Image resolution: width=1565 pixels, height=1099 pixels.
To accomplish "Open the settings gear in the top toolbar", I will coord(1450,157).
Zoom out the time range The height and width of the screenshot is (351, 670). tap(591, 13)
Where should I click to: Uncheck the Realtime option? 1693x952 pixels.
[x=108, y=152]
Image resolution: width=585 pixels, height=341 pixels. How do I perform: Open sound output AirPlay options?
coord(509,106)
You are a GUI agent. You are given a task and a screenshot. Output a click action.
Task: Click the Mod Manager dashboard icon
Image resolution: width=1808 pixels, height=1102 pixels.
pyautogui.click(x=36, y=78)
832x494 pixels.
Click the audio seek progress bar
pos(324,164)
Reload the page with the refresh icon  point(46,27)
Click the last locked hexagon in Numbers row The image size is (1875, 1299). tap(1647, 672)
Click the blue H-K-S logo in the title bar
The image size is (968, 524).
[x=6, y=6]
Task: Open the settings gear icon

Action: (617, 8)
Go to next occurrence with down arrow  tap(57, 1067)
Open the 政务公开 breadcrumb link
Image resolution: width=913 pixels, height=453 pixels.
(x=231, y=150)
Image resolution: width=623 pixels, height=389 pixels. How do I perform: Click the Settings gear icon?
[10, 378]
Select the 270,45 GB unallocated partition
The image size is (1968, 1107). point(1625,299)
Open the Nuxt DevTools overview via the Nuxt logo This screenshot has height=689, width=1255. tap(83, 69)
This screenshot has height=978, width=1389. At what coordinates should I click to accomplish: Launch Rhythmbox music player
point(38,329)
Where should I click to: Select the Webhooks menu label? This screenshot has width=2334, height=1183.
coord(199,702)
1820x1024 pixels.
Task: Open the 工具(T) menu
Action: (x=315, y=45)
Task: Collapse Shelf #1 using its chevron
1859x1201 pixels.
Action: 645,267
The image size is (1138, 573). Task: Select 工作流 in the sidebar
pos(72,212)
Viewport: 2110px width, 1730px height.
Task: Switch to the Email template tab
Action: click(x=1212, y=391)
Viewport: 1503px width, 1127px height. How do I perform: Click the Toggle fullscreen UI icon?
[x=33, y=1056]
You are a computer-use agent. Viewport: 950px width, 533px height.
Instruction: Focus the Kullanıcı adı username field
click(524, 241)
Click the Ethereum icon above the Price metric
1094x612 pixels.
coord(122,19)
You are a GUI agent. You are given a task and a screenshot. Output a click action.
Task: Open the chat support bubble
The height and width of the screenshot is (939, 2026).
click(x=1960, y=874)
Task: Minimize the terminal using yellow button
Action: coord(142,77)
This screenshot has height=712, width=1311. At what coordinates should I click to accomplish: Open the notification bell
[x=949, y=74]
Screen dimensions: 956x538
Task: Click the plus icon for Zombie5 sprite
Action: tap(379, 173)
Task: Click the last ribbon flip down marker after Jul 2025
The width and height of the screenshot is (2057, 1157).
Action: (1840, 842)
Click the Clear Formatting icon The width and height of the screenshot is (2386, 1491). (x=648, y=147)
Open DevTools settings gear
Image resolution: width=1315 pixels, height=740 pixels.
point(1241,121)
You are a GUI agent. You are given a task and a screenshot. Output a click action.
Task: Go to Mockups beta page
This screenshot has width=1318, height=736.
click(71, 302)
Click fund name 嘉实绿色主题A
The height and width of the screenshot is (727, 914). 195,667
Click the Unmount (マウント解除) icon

◆ WHAT IS EXPECTED ◆
Copy out the entries above without altering a single character.

◆ RESPONSE ◆
Image resolution: width=1565 pixels, height=1099 pixels.
To accomplish "Open the settings gear in the top toolbar", I will coord(1450,157).
Zoom out the time range The height and width of the screenshot is (351, 670). tap(591, 13)
Where should I click to: Uncheck the Realtime option? 1693x952 pixels.
[x=108, y=152]
Image resolution: width=585 pixels, height=341 pixels. How do I perform: Open sound output AirPlay options?
coord(509,106)
You are a GUI agent. You are given a task and a screenshot. Output a click action.
Task: Click the Mod Manager dashboard icon
Image resolution: width=1808 pixels, height=1102 pixels.
pyautogui.click(x=36, y=78)
832x494 pixels.
Click the audio seek progress bar
pos(324,164)
Reload the page with the refresh icon  point(46,27)
Click the last locked hexagon in Numbers row The image size is (1875, 1299). tap(1647, 672)
Click the blue H-K-S logo in the title bar
The image size is (968, 524).
[x=6, y=6]
Task: Open the settings gear icon

Action: (617, 8)
Go to next occurrence with down arrow  tap(57, 1067)
Open the 政务公开 breadcrumb link
Image resolution: width=913 pixels, height=453 pixels.
(x=231, y=150)
Image resolution: width=623 pixels, height=389 pixels. How do I perform: Click the Settings gear icon?
[10, 378]
Select the 270,45 GB unallocated partition
The image size is (1968, 1107). point(1625,299)
Open the Nuxt DevTools overview via the Nuxt logo This screenshot has height=689, width=1255. tap(83, 69)
This screenshot has height=978, width=1389. At what coordinates should I click to accomplish: Launch Rhythmbox music player
point(38,329)
Where should I click to: Select the Webhooks menu label? This screenshot has width=2334, height=1183.
coord(199,702)
1820x1024 pixels.
Task: Open the 工具(T) menu
Action: (x=315, y=45)
Task: Collapse Shelf #1 using its chevron
1859x1201 pixels.
Action: 645,267
The image size is (1138, 573). Task: Select 工作流 in the sidebar
pos(72,212)
Viewport: 2110px width, 1730px height.
Task: Switch to the Email template tab
Action: click(x=1212, y=391)
Viewport: 1503px width, 1127px height. How do I perform: Click the Toggle fullscreen UI icon?
[x=33, y=1056]
You are a computer-use agent. Viewport: 950px width, 533px height.
Instruction: Focus the Kullanıcı adı username field
click(524, 241)
Click the Ethereum icon above the Price metric
1094x612 pixels.
coord(122,19)
You are a GUI agent. You are given a task and a screenshot. Output a click action.
Task: Open the chat support bubble
The height and width of the screenshot is (939, 2026).
click(x=1960, y=874)
Task: Minimize the terminal using yellow button
Action: coord(142,77)
This screenshot has height=712, width=1311. At what coordinates should I click to accomplish: Open the notification bell
[x=949, y=74]
Screen dimensions: 956x538
Task: Click the plus icon for Zombie5 sprite
Action: tap(379, 173)
Task: Click the last ribbon flip down marker after Jul 2025
The width and height of the screenshot is (2057, 1157).
Action: (1840, 842)
Click the Clear Formatting icon The width and height of the screenshot is (2386, 1491). (x=648, y=147)
Open DevTools settings gear
Image resolution: width=1315 pixels, height=740 pixels.
point(1241,121)
You are a GUI agent. You are given a task and a screenshot. Output a click action.
Task: Go to Mockups beta page
This screenshot has width=1318, height=736.
click(71, 302)
Click fund name 嘉实绿色主题A
The height and width of the screenshot is (727, 914). 195,667
Click the Unmount (マウント解除) icon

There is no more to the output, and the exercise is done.